Dataset extract START

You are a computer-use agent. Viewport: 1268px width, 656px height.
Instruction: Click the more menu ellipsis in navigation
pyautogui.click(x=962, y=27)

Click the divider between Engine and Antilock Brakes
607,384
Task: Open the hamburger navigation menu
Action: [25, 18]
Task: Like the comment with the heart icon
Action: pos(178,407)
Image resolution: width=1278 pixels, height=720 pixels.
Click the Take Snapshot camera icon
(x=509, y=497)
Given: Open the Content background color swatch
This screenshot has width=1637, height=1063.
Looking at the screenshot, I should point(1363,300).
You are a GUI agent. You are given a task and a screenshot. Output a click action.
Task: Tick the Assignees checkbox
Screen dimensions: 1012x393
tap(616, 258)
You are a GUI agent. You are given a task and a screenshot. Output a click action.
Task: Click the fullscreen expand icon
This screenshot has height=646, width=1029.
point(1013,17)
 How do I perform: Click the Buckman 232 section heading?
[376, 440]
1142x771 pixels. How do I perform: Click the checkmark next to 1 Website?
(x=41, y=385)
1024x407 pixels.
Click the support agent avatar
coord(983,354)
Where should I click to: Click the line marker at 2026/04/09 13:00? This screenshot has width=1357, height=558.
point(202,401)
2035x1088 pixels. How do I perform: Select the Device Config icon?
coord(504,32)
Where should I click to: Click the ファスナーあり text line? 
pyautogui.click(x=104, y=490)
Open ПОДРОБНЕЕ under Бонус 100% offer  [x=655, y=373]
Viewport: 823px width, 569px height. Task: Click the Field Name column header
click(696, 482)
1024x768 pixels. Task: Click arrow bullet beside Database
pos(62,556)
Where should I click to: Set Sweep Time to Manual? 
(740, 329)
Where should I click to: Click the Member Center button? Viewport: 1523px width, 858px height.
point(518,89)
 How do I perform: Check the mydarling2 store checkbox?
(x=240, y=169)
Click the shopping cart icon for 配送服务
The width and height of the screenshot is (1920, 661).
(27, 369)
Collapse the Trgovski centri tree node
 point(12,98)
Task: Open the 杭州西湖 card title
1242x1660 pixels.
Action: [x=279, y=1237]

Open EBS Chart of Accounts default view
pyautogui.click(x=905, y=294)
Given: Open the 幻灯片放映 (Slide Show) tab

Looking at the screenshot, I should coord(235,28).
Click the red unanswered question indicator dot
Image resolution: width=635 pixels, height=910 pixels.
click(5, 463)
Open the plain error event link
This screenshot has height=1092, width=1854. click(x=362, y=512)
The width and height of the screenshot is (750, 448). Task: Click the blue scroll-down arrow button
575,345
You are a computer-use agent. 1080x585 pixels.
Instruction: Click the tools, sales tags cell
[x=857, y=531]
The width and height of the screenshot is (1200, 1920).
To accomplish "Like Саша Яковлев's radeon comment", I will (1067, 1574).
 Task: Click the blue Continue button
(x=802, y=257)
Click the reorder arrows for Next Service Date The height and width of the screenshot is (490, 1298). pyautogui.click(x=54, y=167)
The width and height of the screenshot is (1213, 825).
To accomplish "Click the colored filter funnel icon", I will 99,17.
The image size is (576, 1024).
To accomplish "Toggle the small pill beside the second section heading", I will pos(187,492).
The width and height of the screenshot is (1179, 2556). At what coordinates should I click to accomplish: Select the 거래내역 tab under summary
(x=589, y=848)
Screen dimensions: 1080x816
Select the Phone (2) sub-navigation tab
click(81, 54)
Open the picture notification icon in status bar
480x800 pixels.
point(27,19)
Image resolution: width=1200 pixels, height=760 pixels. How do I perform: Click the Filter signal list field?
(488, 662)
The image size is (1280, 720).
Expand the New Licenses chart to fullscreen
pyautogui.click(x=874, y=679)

Dataset extract END

> **Exercise details**:
What lines in the data above carry "will"? Return them all.

> **Output of the exercise**:
To accomplish "Like Саша Яковлев's radeon comment", I will (1067, 1574).
To accomplish "Click the colored filter funnel icon", I will 99,17.
To accomplish "Toggle the small pill beside the second section heading", I will pos(187,492).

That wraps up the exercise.